Prisons search yields 13 more cell phones
Original inmate who had smuggled device transferred to psychiatric unit
By LISA SANDBERG Copyright 2008 Houston Chronicle Austin Bureau
AUSTIN — The death row inmate who ignited a growing scandal on prison contraband after he was caught talking on a smuggled cell phone was transferred Wednesday to a prison psychiatric unit after guards discovered a 3-foot strip of sheet tied to a fixture in his cell.
Richard Tabler was restrained and taken in for evaluation after guards also noticed red marks on his neck. No serious injuries were noted. Tabler was later transferred to Jester IV in Richmond from the Livingston prison.
"We don't know if he was going to make a noose. It's a precaution," prison spokesman Jason Clark said of Tabler, 29.
Tabler's threatening calls from a smuggled cell phone to state Sen. John Whitmire, D-Houston, and a reporter prompted the governor this week to order a systemwide lockdown so guards could sweep all 112 prisons for contraband.
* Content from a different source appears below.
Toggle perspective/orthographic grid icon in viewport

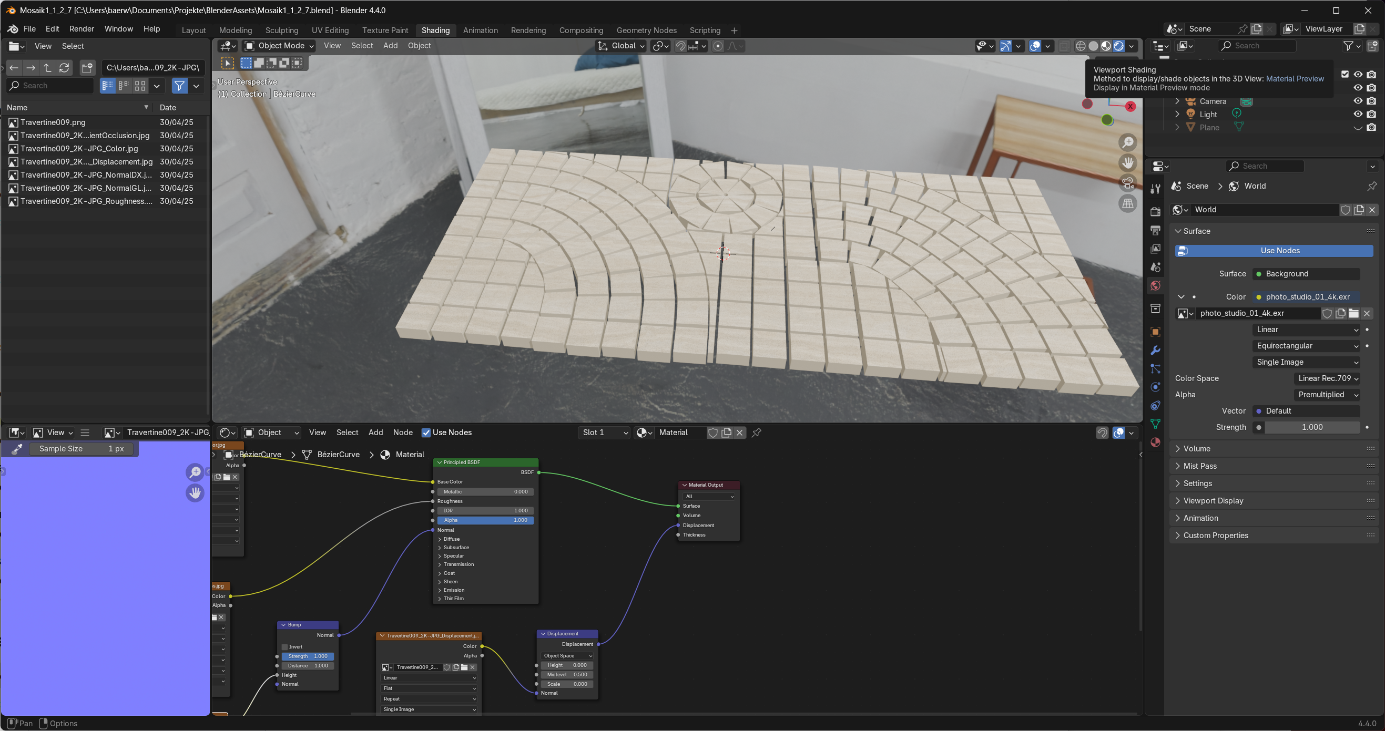(x=1127, y=204)
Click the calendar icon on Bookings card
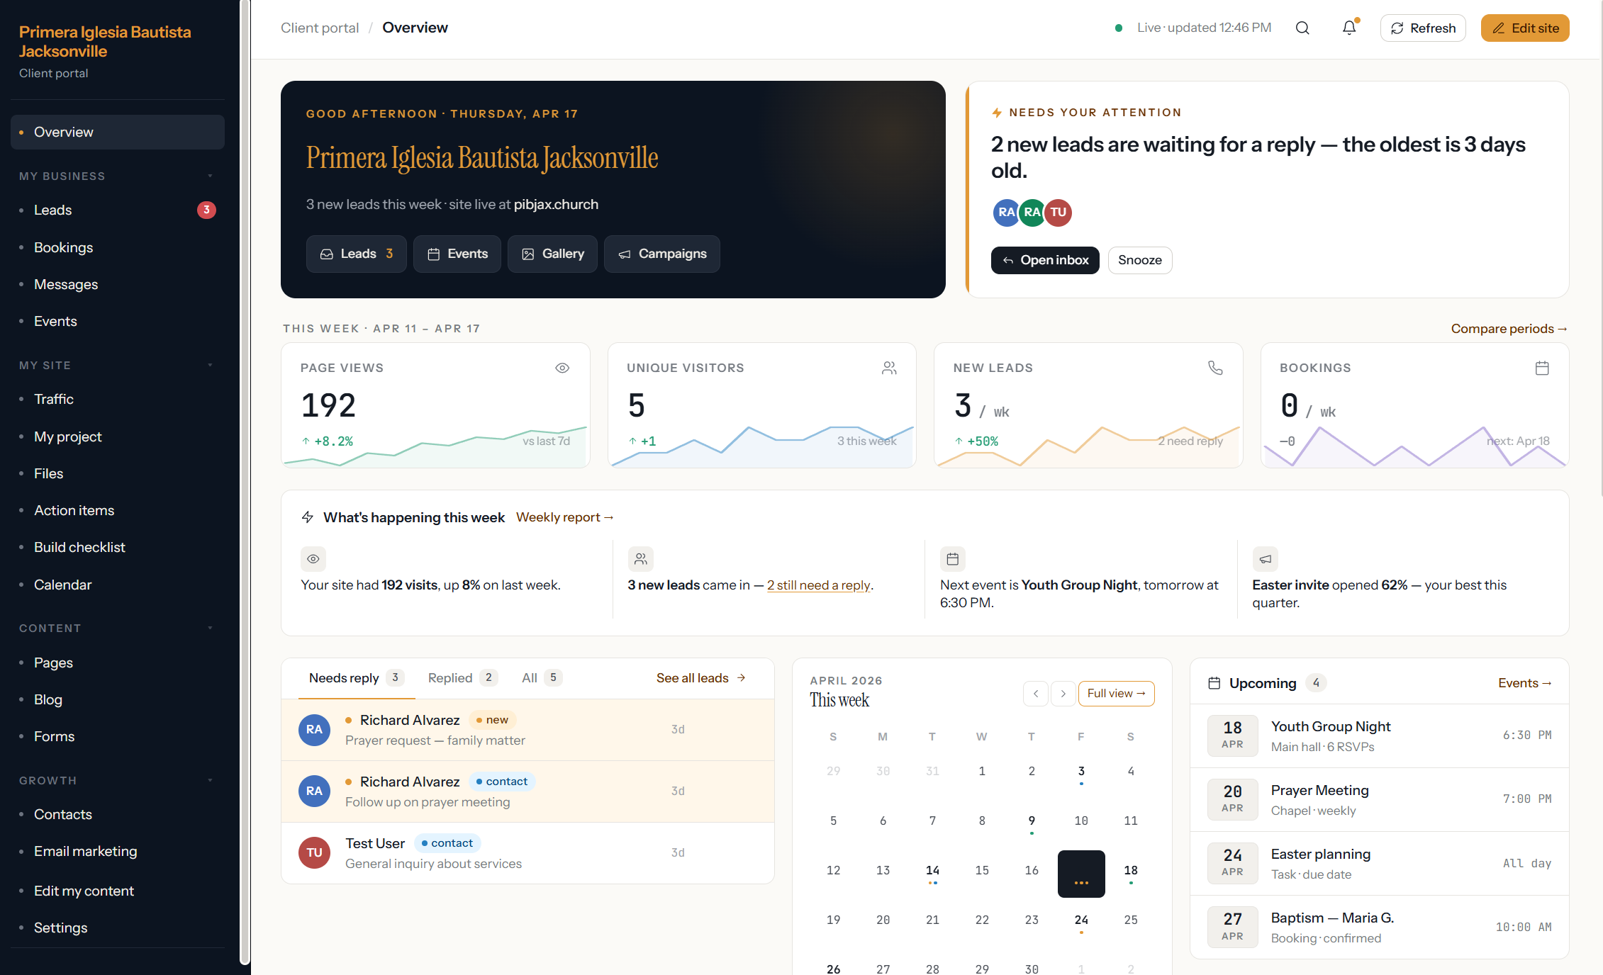The width and height of the screenshot is (1603, 975). [x=1542, y=368]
The massive search through Texas prisons has turned up 13 more smuggled cell phones and 12 more cell phone chargers in the past 24 hours, including another phone and charger found on death row, Clark said.
The cell phone and charger discovered on death row were found above the ceiling in the men's shower area. That brings the number of cell phones found since Monday on Texas' death row to four. Another 19 cell phones or cell phone parts have been discovered on death row since January.
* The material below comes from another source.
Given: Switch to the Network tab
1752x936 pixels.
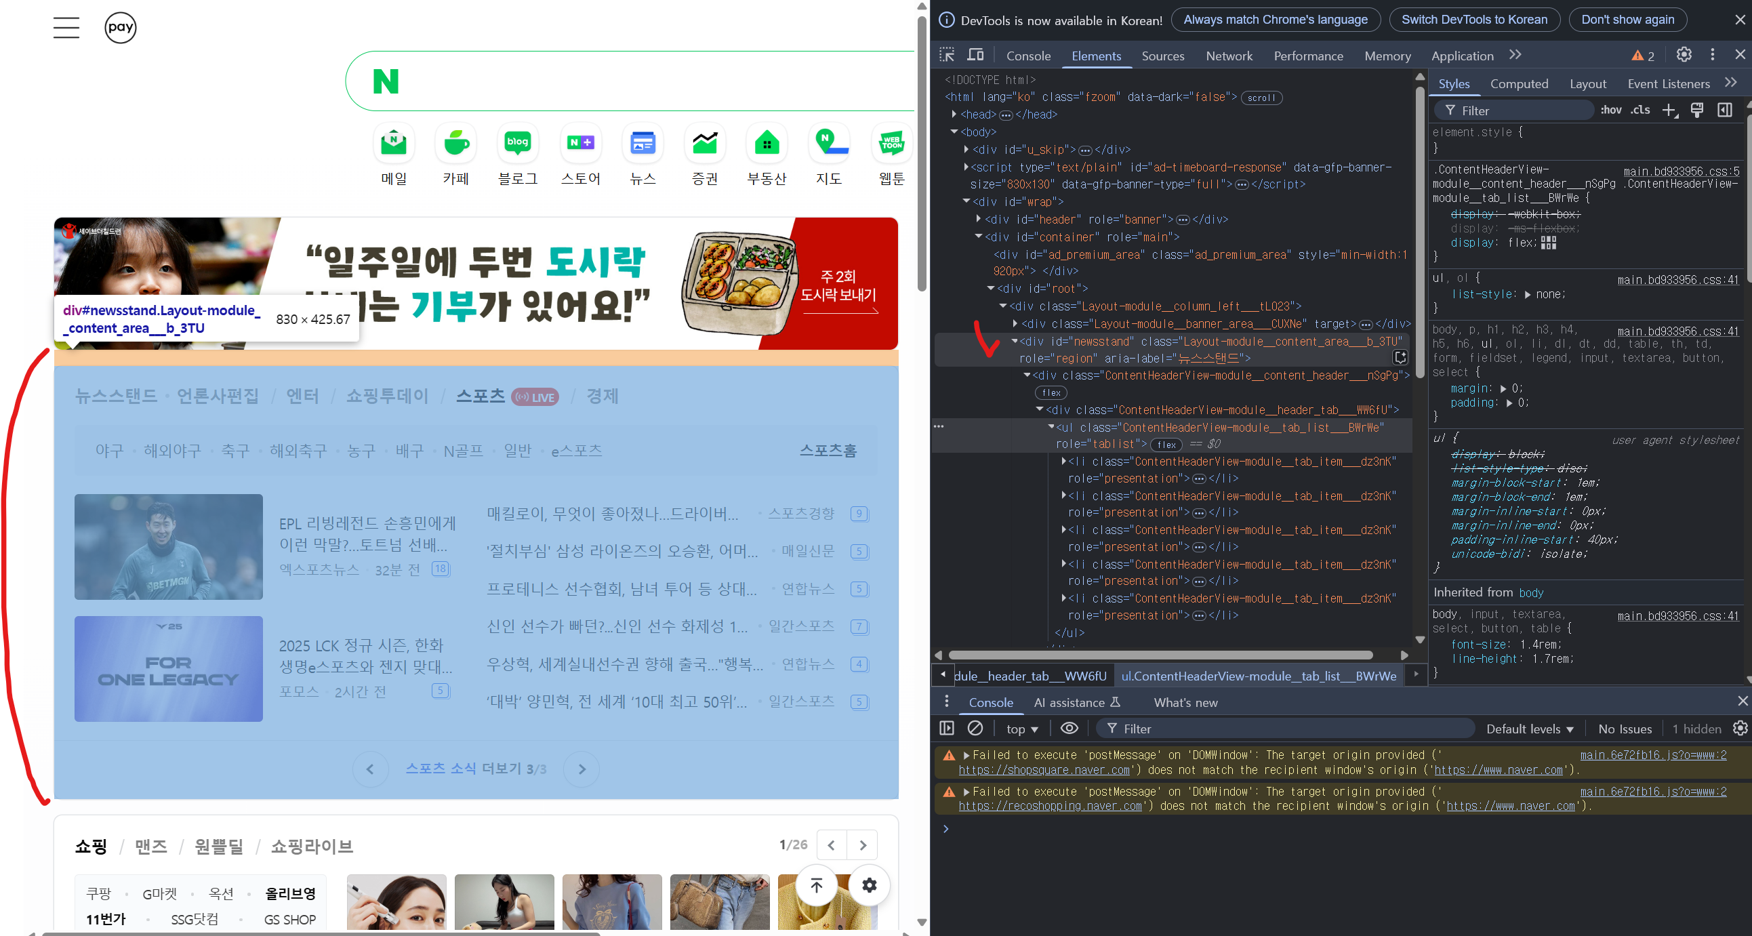Looking at the screenshot, I should coord(1228,56).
The prison system remains locked down, with inmates assigned to their cells as correctional officers sweep all prison units for contraband, a process that could take three weeks.
So far, no employees have been arrested in connection with any of the smuggled cell phones found this week.
But felony charges were filed Wednesday against Tabler's 36-year-old sister, Kristina Martinez, of Salado, in connection with carrying a prohibited item into a correctional facility.
John Moriarty, the prison system's inspector general, said Martinez and her mother, Lorraine Tabler, are suspected of paying the minutes on the cell phone Tabler used and apparently lent his prison buddies to make nearly 2,800 calls over the past month.
Lorraine Tabler is similarly charged. Neither woman could be reached for comment.
On Tuesday, an angry Sen. Whitmire called on prison officials to take steps to combat the apparently ubiquitous presence of cell phones, including jamming cell phone frequencies and patting down guards.
Top prison officials countered they weren't sure if such measures were entirely legal. Clark said Wednesday that prison officials were coordinating with federal authorities in an effort to find a way around an obscure Federal Communications Act rule from the 1930s that prohibits states from interfering with federal airways.
Clark said that the FCC gives federal agencies the authority to use jammers but not states or local law enforcement.
Clark said the prison is using patdown searches only in cases where there's suspicion of criminal activity. He added that the prison system was now prohibiting correctional staff from bringing food into units.